Sheaf HyperNetworks for Personalized Federated Learning
Bao Nguyen, Lorenzo Sani, Xinchi Qiu, Pietro Liò, Nicholas D. Lane
TL;DR
This work tackles personalized federated learning (PFL) under data heterogeneity by addressing Graph HyperNetwork (GHN) limitations such as over-smoothing and heterophily. It introduces Sheaf HyperNetworks (SHNs), which fuse cellular sheaf diffusion with hypernetworks to enable richer cross-client parameter sharing and adds a privacy-preserving method to construct client relation graphs from learned embeddings. Across multi-class classification, traffic, and weather forecasting, SHNs consistently outperform baselines, including pFedHN, Panacea, and GHN, with improvements up to $2.7\%$ in accuracy and $5.3\%$ in MSE in challenging non-IID settings.

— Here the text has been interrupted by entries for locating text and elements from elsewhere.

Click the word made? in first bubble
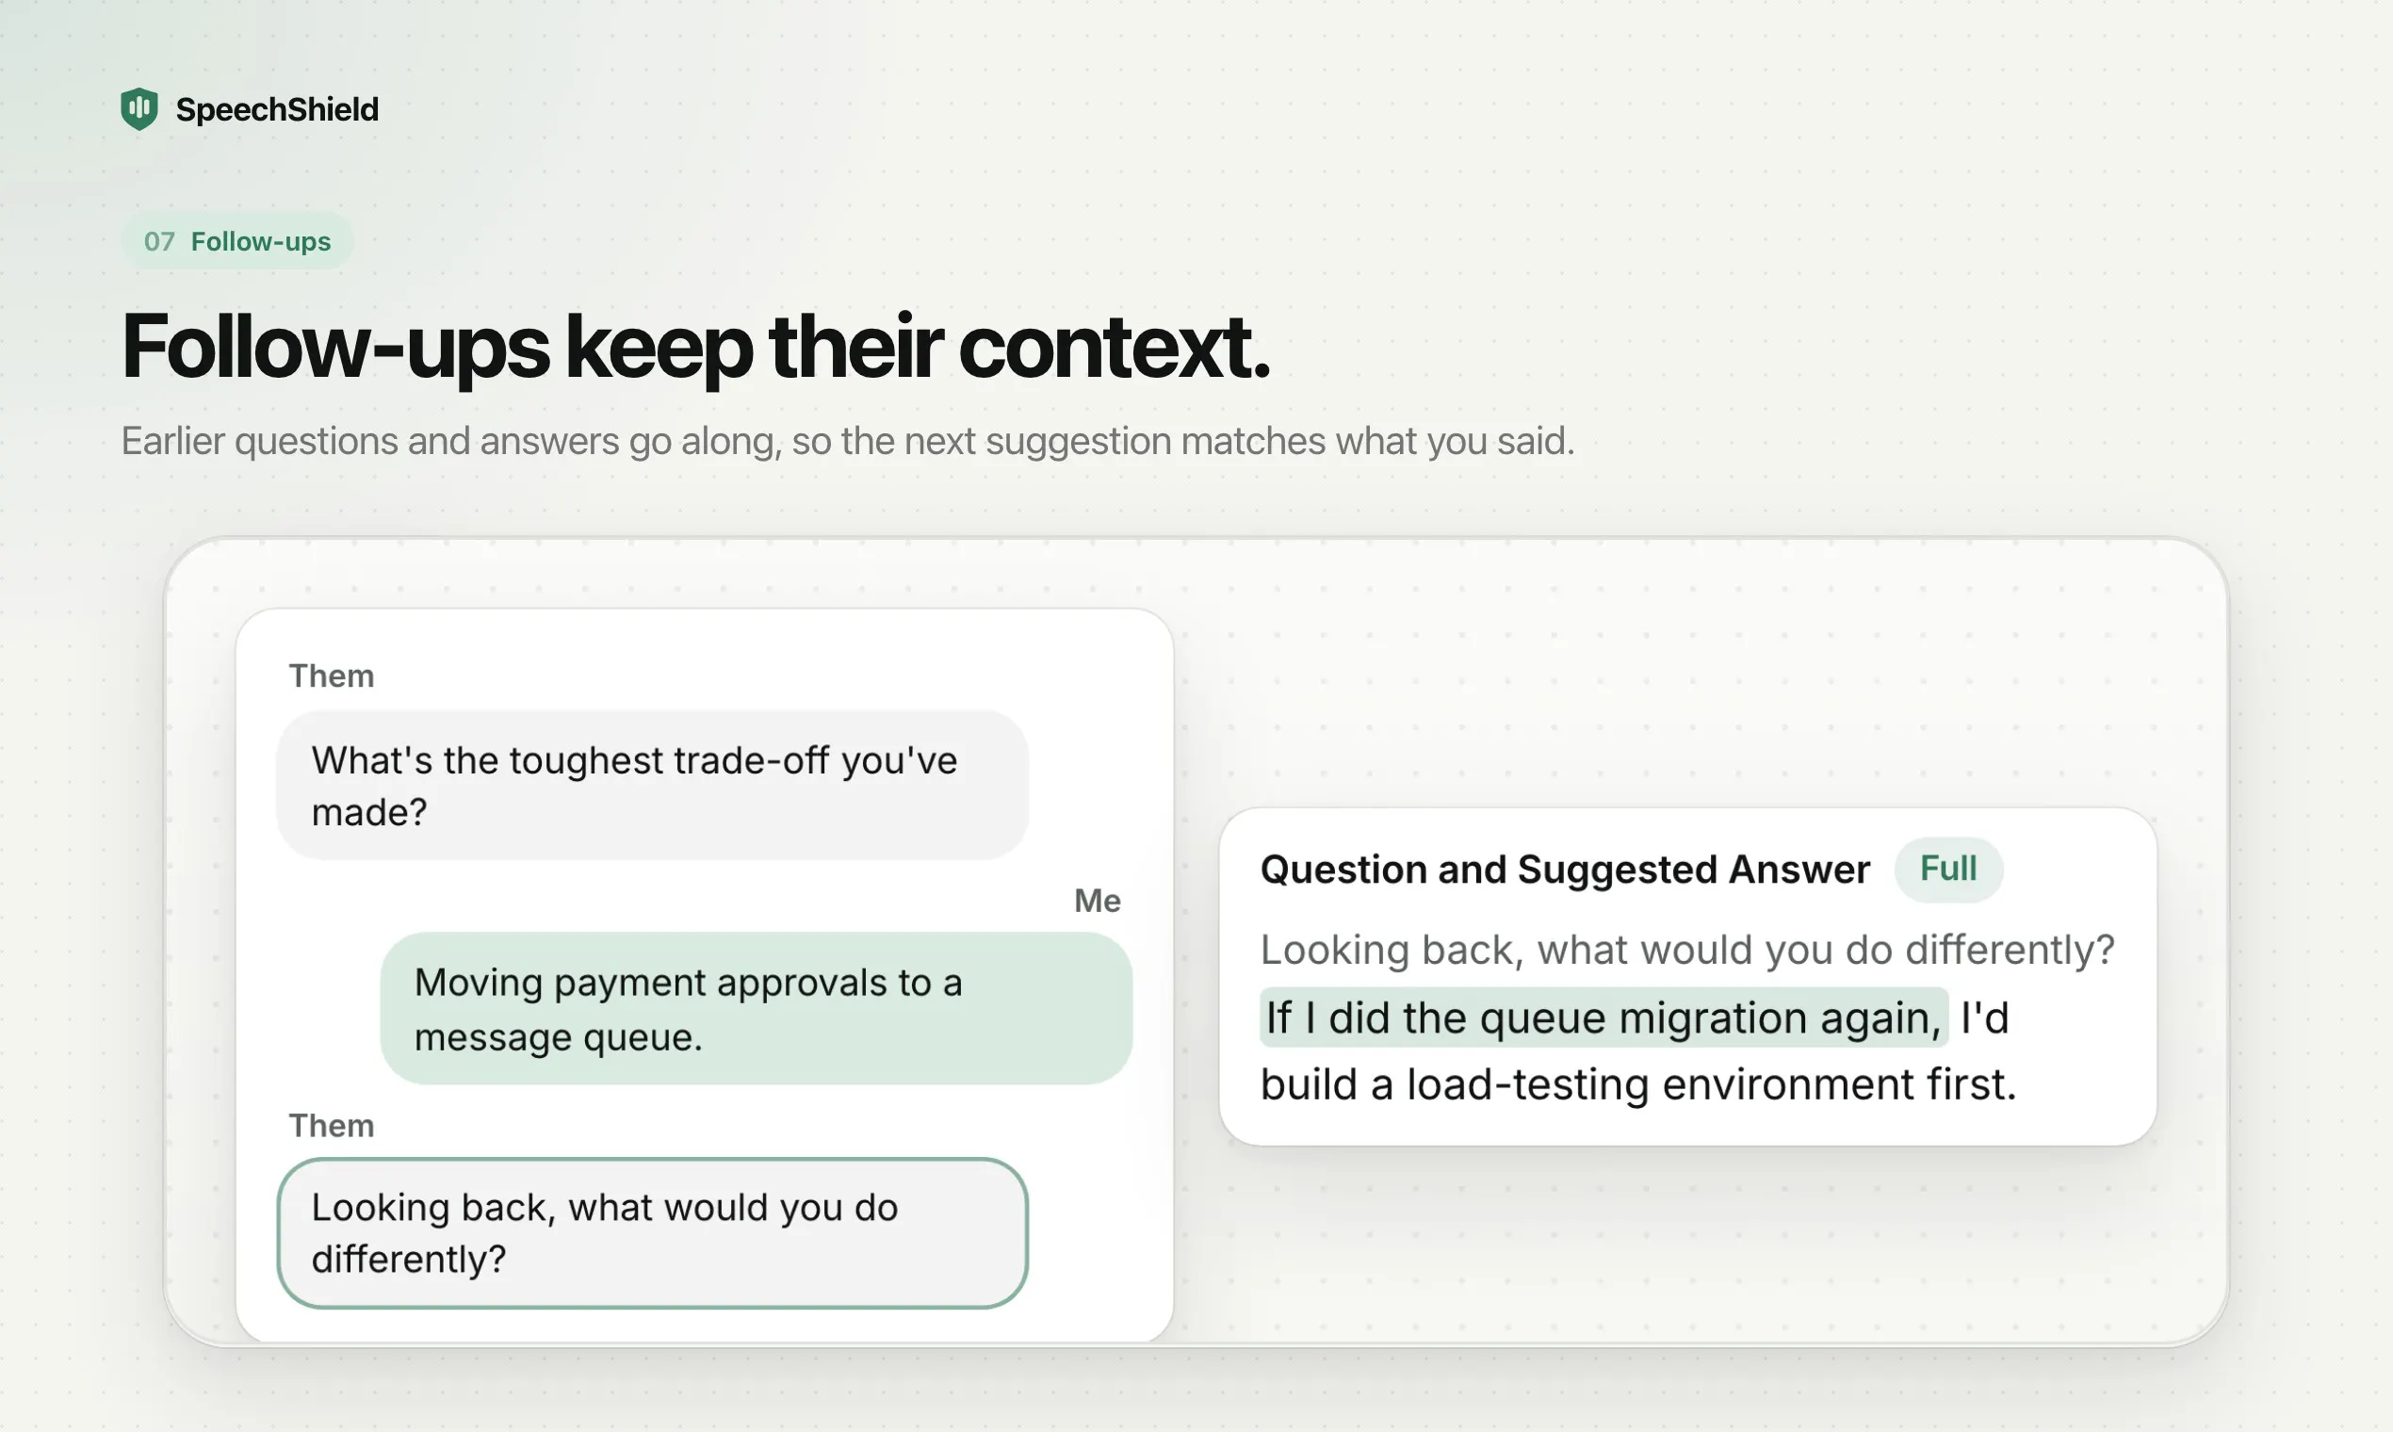The height and width of the screenshot is (1432, 2393). (370, 812)
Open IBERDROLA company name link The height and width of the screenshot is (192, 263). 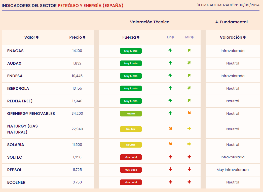pyautogui.click(x=18, y=89)
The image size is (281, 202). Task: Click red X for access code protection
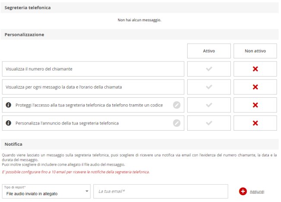pos(255,105)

The three-stage training pipeline—Federated HyperNetwork Training, Client Relation Graph Construction, and Federated Sheaf HyperNetwork Training—together with the sheaf diffusion mechanism, provides a robust framework for scalable, expressive, and privacy-preserving PFL in diverse domains.
Abstract
Graph hypernetworks (GHNs), constructed by combining graph neural networks (GNNs) with hypernetworks (HNs), leverage relational data across various domains such as neural architecture search, molecular property prediction and federated learning. Despite GNNs and HNs being individually successful, we show that GHNs present problems compromising their performance, such as over-smoothing and heterophily. Moreover, we cannot apply GHNs directly to personalized federated learning (PFL) scenarios, where a priori client relation graph may be absent, private, or inaccessible. To mitigate these limitations in the context of PFL, we propose a novel class of HNs, sheaf hypernetworks (SHNs), which combine cellular sheaf theory with HNs to improve parameter sharing for PFL. We thoroughly evaluate SHNs across diverse PFL tasks, including multi-class classification, traffic and weather forecasting. Additionally, we provide a methodology for constructing client relation graphs in scenarios where such graphs are unavailable. We show that SHNs consistently outperform existing PFL solutions in complex non-IID scenarios. While the baselines' performance fluctuates depending on the task, SHNs show improvements of up to 2.7% in accuracy and 5.3% in lower mean squared error over the best-performing baseline.